Care should be taken on the nature of the lettings. Whilst short term residential lets are exempt from VAT, lettings which are similar to a hotel or holiday lets are subject to VAT at 20% and, subject to the level of income, may require VAT registration. HMRC would consider how the properties are held out for sale to assist them to determine whether this would apply. It is important to have clear rental agreements which set out the nature of the letting.

Corporation Tax

As the 3-bedroom house will need works to be carried out to it we need to consider the tax treatment. Any construction works will be capital for tax purposes and therefore the cost of these will be added to the original cost of the property. No immediate tax relief will be available but the cost of these works, if they still are in existence when the property is sold, will be deductible against any proceeds received.

For any decorating costs to the HMO these should be deductible against the profits of the company, assuming that the property was in a reasonable condition when it was acquired.

The tax treatment of costs relating to the replacement bathrooms and kitchens etc. will depend on the nature of the works required and the original provisions in the property on acquisition. A like for like replacement could be considered a repair and therefore deductible against profits.

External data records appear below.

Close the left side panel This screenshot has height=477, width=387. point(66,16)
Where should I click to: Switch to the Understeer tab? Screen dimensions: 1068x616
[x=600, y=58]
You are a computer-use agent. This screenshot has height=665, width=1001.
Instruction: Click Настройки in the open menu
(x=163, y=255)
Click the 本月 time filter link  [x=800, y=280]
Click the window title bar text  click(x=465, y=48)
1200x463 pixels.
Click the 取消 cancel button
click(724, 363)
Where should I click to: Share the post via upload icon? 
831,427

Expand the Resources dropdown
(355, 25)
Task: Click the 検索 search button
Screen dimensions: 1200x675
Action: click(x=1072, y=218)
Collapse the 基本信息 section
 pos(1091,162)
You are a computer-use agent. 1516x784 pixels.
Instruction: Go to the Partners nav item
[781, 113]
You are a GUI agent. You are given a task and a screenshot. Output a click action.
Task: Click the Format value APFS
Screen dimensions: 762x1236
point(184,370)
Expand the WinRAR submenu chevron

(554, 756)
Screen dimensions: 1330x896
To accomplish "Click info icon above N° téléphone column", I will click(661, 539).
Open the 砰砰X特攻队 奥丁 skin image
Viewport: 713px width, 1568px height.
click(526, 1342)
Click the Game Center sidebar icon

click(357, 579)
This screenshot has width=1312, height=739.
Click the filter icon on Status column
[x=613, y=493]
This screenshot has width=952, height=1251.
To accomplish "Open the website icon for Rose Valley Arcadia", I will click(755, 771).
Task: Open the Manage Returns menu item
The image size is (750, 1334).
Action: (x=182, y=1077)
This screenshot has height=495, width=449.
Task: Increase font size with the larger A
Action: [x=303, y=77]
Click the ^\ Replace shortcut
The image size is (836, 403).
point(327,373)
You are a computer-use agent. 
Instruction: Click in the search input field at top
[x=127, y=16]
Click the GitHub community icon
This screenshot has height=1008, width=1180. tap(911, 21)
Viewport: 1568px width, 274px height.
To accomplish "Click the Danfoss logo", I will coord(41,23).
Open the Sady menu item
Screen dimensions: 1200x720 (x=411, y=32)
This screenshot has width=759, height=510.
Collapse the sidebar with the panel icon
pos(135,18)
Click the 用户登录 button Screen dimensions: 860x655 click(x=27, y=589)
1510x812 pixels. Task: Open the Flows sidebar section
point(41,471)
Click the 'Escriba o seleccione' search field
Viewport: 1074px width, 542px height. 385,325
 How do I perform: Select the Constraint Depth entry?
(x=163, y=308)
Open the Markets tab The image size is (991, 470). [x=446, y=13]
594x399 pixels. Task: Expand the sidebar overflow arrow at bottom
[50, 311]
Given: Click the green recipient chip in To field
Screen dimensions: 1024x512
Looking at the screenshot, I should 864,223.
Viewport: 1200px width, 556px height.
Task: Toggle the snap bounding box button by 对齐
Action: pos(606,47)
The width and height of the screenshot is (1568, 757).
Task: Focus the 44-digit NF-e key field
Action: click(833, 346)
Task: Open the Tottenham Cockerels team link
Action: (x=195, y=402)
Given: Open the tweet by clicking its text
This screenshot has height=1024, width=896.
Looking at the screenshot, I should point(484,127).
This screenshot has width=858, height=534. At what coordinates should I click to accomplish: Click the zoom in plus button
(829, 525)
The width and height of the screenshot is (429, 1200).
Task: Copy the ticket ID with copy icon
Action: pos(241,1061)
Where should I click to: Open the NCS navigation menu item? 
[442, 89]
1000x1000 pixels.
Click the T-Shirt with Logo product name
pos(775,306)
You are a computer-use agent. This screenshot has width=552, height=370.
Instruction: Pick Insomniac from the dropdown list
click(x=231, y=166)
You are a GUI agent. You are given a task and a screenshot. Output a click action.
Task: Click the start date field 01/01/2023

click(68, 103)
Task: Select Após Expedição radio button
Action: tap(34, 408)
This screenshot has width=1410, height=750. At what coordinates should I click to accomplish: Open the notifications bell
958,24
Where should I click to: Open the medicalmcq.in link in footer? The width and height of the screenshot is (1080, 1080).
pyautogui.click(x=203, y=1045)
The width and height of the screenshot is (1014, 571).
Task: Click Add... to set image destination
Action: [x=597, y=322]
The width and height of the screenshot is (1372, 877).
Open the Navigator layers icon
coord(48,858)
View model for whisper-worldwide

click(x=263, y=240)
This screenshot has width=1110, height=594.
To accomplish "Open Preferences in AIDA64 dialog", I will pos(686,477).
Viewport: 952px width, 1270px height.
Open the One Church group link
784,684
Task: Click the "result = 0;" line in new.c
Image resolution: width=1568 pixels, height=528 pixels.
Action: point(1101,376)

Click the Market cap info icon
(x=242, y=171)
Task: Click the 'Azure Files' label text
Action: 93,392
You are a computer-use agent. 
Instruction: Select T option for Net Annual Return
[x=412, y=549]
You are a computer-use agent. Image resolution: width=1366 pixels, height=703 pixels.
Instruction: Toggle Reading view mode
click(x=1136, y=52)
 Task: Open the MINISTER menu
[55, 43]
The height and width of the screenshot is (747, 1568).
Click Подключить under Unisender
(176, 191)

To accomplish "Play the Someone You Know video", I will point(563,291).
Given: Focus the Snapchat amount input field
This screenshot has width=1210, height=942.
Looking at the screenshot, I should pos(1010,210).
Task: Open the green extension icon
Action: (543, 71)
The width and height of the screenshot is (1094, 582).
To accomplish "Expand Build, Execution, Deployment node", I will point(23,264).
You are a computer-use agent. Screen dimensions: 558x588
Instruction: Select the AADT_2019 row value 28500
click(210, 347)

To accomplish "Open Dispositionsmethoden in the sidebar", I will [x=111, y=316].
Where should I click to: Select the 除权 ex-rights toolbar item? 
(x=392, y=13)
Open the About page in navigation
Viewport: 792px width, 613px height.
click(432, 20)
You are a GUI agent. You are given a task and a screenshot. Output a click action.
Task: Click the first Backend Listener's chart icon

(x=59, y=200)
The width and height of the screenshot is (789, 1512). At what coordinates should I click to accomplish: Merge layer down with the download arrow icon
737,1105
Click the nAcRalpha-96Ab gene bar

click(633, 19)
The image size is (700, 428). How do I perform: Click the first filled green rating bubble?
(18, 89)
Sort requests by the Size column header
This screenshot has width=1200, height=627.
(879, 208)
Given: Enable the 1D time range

However, any works which are considered an improvement would be capital and added to the cost of the building itself.

Any costs associated with the purchase of either property would be capital and should be included as a cost of the asset on the company’s balance sheet.

It is unlikely that the cost of the properties themselves would get capital allowances. However, some of the furniture and moveable items should get 100% tax relief through the capital allowances regime.

The receipt of rental income will be subject to Corporation Tax. Any costs wholly and exclusively for the purpose of carrying out the rental business will be deductible. At present the rate of Corporation Tax is 19% however this is reducing to 17% from April 2020.

Where losses are derived in the initial years of the company these can be carried forward and offset against any future profits.